My paternal grandparents lived across from a canal in Long Beach on Long Island. We went to their house every weekend and—at least in the confusing palace of memory—I spent much of my childhood sitting on their porch, rocking back and forth on a glider in the shade. I remember my grandmother’s pliant arms, her strong opinions, my grandfather’s worry, his strength, his pale blue eyes. I could have listened to them telling stories for hours, and often did.
Because my grandfather was religious, it’s him that I think of first when I think of being Jewish: his broad back in his gray suit and his quiet sense of bearing the weight of the world. I often think that if he were a foul-tempered man instead of gentle and beloved, I might have had negative associations with Judaism. But my grandfather trudging off to temple is linked for me to how he was a landlord who could never bring himself to collect rent if the tenant’s child played a musical instrument; it’s linked to the poetic stories he told me about how the bluebird became blue. His Jewishness is linked with his goodness, and I see him in every talis, every yarmulke.

### [Data shown]
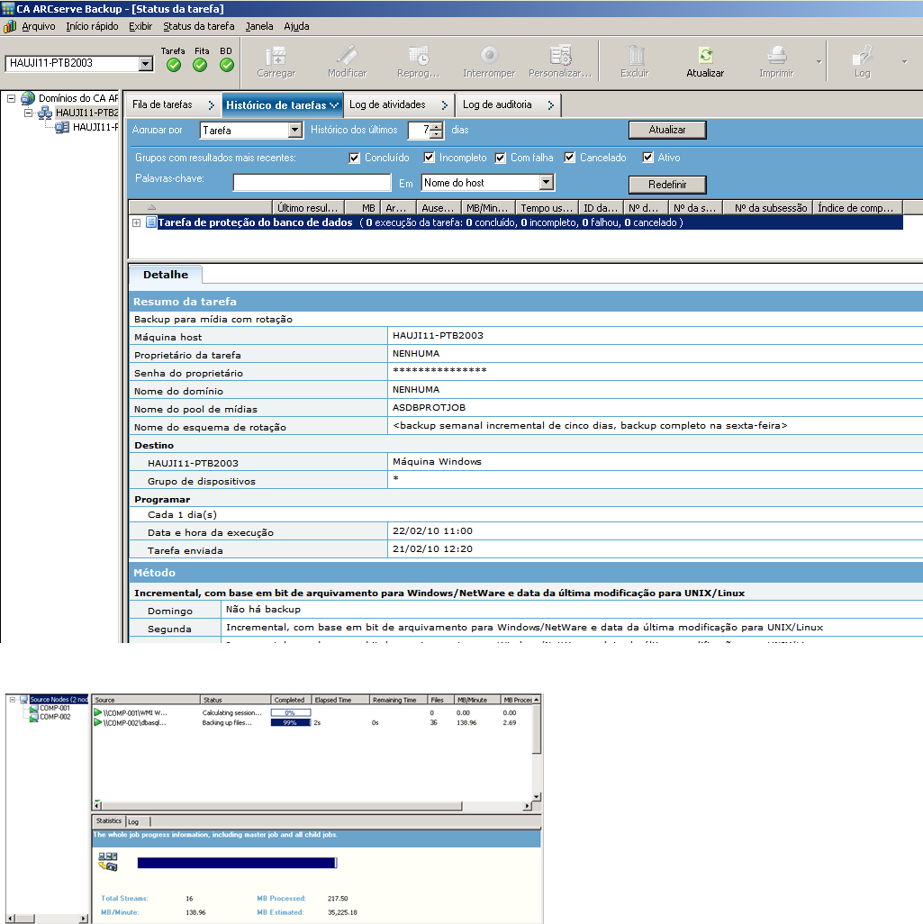Click the Redefinir button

### [Task instructions]
a) Answer from the passage about the grandparents:
(i) Where did the narrator's paternal grandparents live?
(ii) What color were the grandfather's eyes?
(iii) In what case could the grandfather never bring himself to collect rent from a tenant?
b) Resume the passage about the grandparents, starting after its final sentence.
The lines have no connection to the passage about the grandparents.

### [Exercise responses]
a)
(i) Across from a canal in Long Beach on Long Island.
(ii) Pale blue.
(iii) When the tenant's child played a musical instrument.

b)
We tend to romanticize the past, the older generation. They sang Passover songs with so much more feeling, with more gusto than my parents. Now my parents are the eldest and they sing with more gusto than me. In that house by the canal, there were so many great aunts and uncles: dashing and troubled, sweet-tempered and oddly formal, fat and funny and weary. We miss our elders, their less polished style; their more (how, exactly?) obviously Jewish voices. We miss their more direct line to the old country—whichever country, the borders were always changing—somewhere in Eastern Europe. We miss them but we are not like them. We are more like everyone else.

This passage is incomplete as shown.